(Exercises)
1. In the passage on colonizing Africa, on what page does Mr. B. say that the climate suits the black man?
2. Carry the passage on colonizing Africa forward from its last sentence, in the same voice and argument.

(Extract to read)
'America,' says Mr. B., 'was christianized by colonization.' Yea, verily! and in this case we have another precious example of the enlightening, civilizing, and christianizing influence of colonies. The poor Indian has felt, and faded away before it, along the Atlantic-shores, and still the 'missionary' work is going on at the far southwest. Ask the Seminoles and the Creeks if colonization has not Christianized America. Ask the shades of Metacom, and Canonicus, and Sarsacus; ask the feeble remnants of the mighty tribes which once dwelt from the lakes to the Gulf, and from the ocean to the Alleghany, and learn of them the process of christianization which colonies have introduced into America. Is it by a similar process that 'colonizing Africa by black men,' is to 'prevent the extirpation' of the natives of that continent?

'The climate' of Africa Mr. B. says, page 58 'suits the black man, while hundreds of white men have fallen victims to it.' And how many 'hundreds of black men' have fallen victims to it? Those especially who have gone from the Northern states, have found it as fatal as have the whites themselves, nor has it been very remarkably healthy to any portion of the colonists.

Mr. B. is very certain that colonizing Africa will destroy the slave trade. He says the colonists 'would put an end to the trade the moment they were able to chastise the pirates, or make reprisals on the nations to which they belonged. Nothing is plainer, than that any nation that will make reprisals, will have none of the inhabitants stolen. If reprisals were made effective, the slave trade would be immediately stopped.' A Christian mode of reforming vices and removing evils, truly! 'Any nation that will make reprisals!' So, if Peter steals John's child, John must steal Peter's by way of reprisal, and that will put a stop to the mischief at once! And why not reprisals prevent all other kinds of violence, as well as man-stealing? If an Englishman shoots a Frenchman, let a Frenchman shoot an Englishman in return, and the quarrel is settled, and peace restored! For 'nothing is plainer, than that any nation that will make reprisals, will have none of the inhabitants' shot. Does past history sustain this doctrine? Do present facts sustain it? No longer let our clergy preach, that 'all they who take the sword, shall perish by the sword.' 'Nothing is plainer,' than that those nations 'which take the sword' to 'make reprisals,' 'will have none of the inhabitants' injured by the sword. But where is the need of colonies? If the 'Foulahs' will only steal as many men, women, and children, from the 'Ialoffs,' as the latter from the former, 'nothing is plainer than that these two tribes will have none of the inhabitants stolen.' Do the various African tribes never make reprisals? How happens it then, that the slave trade, and the whole business of man-stealing has not been long since suppressed?

(Records shown)
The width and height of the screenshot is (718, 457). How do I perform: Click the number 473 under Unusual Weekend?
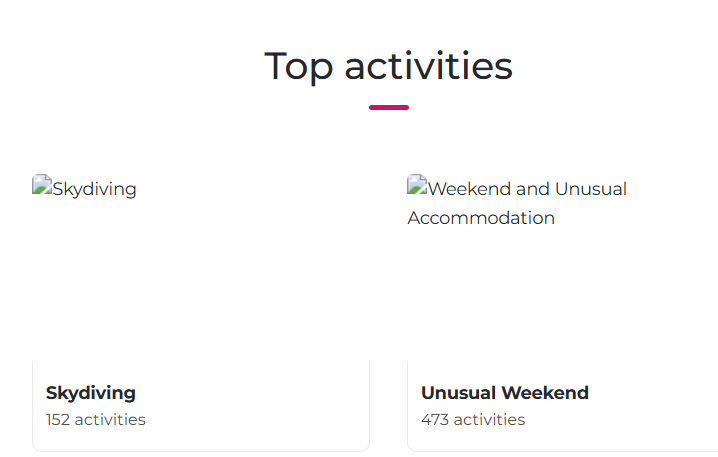pyautogui.click(x=435, y=420)
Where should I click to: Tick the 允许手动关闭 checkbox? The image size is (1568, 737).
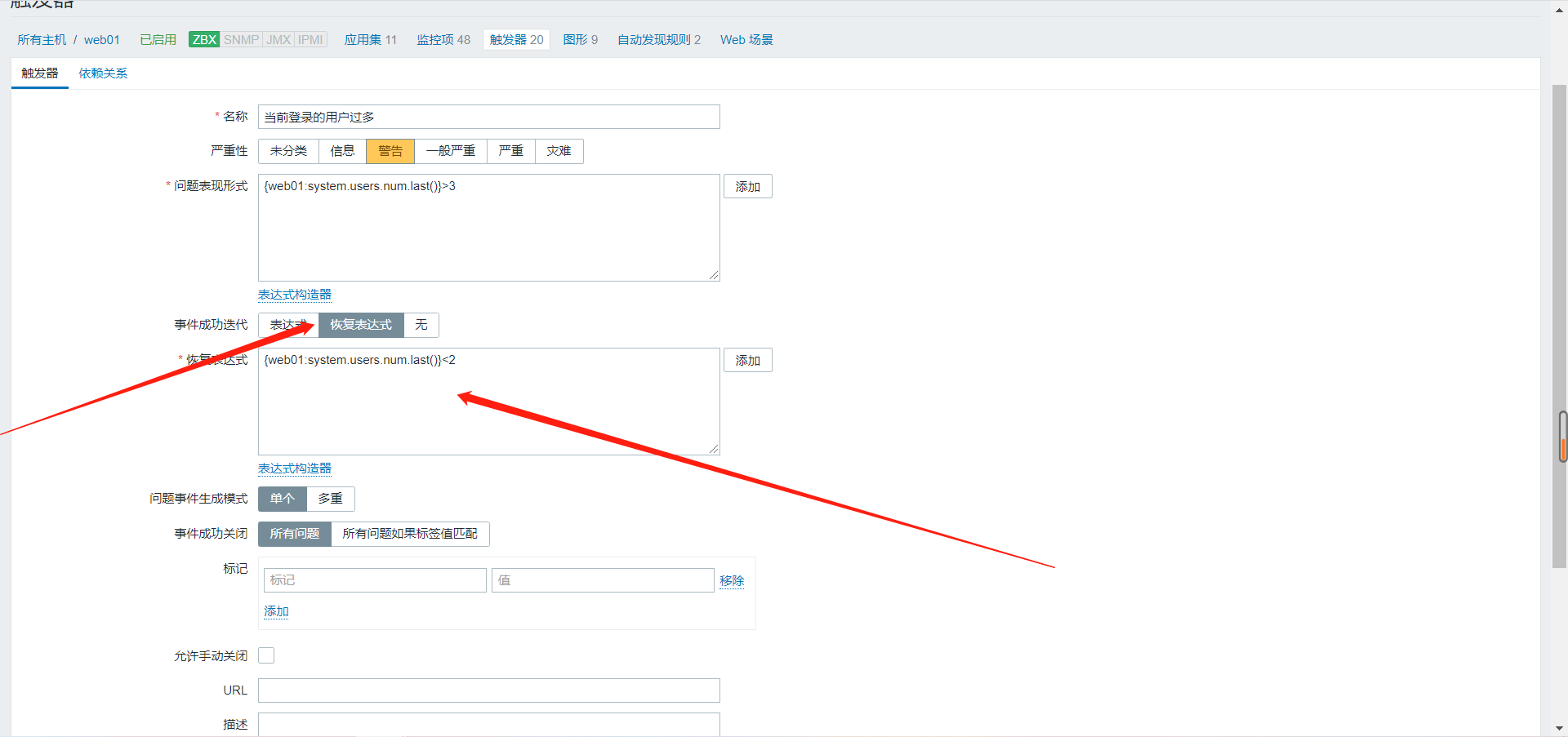pyautogui.click(x=266, y=655)
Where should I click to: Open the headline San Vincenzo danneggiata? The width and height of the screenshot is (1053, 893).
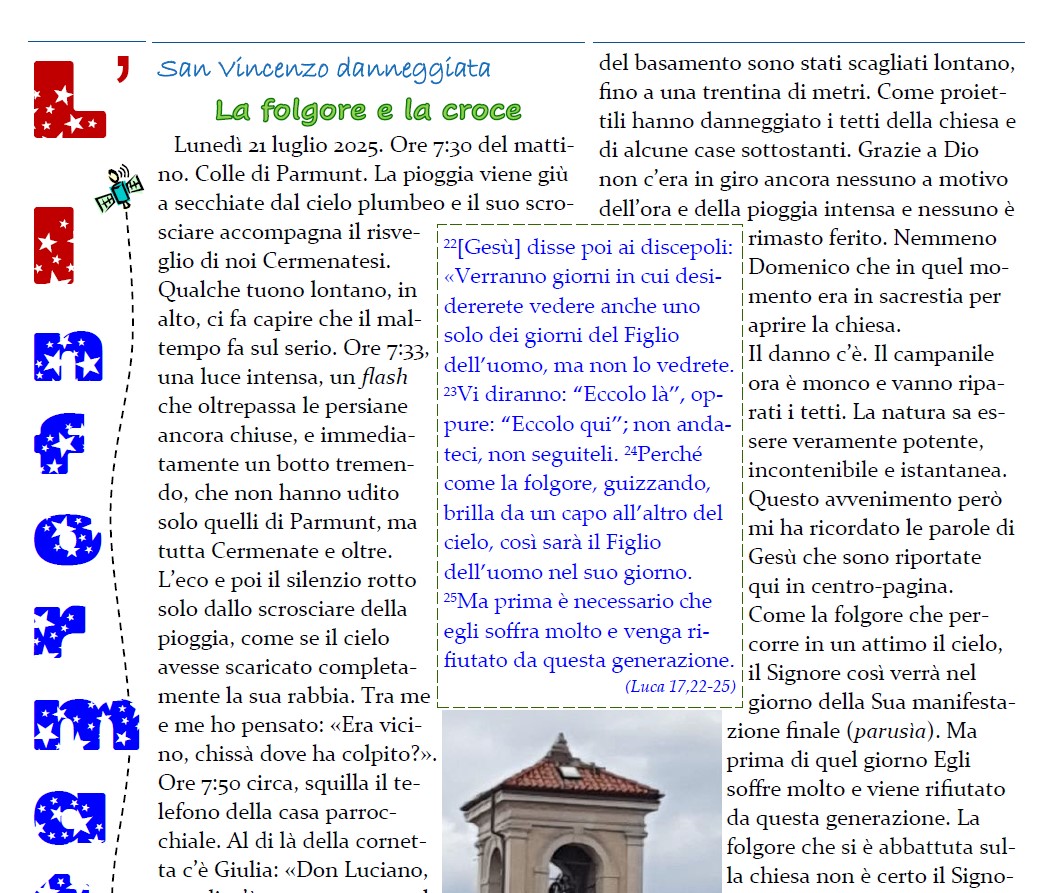[x=325, y=68]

(Answer list)
1. Page 58.

2.
'On one hundred leagues of the African coast,' says Mr. B., 'it is already to a great degree suppressed' by the operation of the colonization societies and their colonies. To this the Emancipator says, 'These statements are far, very far from true, and we can account for them only on the ground of "unpardonable ignorance, or a purpose to mislead." Again and again have we been assured, and on colonial colonization authority too, that the trade still goes on in the vicinity of the colony as briskly as ever, nay, that it is even prosecuted within the limits of the colony, and in sight of Monrovia itself. Indeed, at this very moment the colony, instead of being able to suppress or destroy the trade, is in danger of being itself destroyed by it, and is sending out its appeal to this country for help, praying that some "American vessels" may be sent upon the coast to seize the traders, and to protect the colony. Let our friends in this country and in England peruse the following extracts from the Liberia Herald just received in this country, and then say what shall be thought of the man or the men who, in the face of such and similar testimony repeatedly received, can unblushingly pretend "that on one hundred leagues of the African coast, the trade is already to a great degree suppressed?"

Extracts from late Liberia papers, received at the office of the N. Y. Commercial Advertiser:—

"Slave Trade.—This nefarious traffic is again lifting its horrid head in our vicinity, and increasing in a fearful ratio. Within one hundred miles of the settlement, there are at this very time, at least four factories for the purchase of slaves, and one of them not more than eighteen miles off! The consequences are most severely felt by the colony. It is now impossible to purchase rice, at any rate that would not starve the most fortunate man. In our immediate vicinity, it is reported, slavers have lately given the natives a musket for four cross! the retail price of which, in the colony, is six dollars! To the Spaniards, in view of a successful voyage, the profits of which are so enormous, goods are of no value; but it is far otherwise with us. The natives, like other men, disposed to get the most for their articles, will of course sell to those who will give the highest. This being the case, we ask, how are the people of this colony to live? We have sometimes thought if the people of the United States once knew the inconvenience to which the slave trade subjects us, and what an effectual check it is upon the advancement and prosperity of the colony, and how little of those surplus and useless millions, whose proper place of deposite has created so much contention, that without an exception, saints and sinners, politicians, philosophers, colonizationists, and abolitionists, anti-colonizationists, anti-abolitionists, and anti-all, would rise up, and with one general voice decree, that a small armed vessel shall ply between Sherbro Islands and Kroo country, and thus effectually protect a few poor OUTCASTS, while millions of their brethren are faithfully slaving to enrich us at home."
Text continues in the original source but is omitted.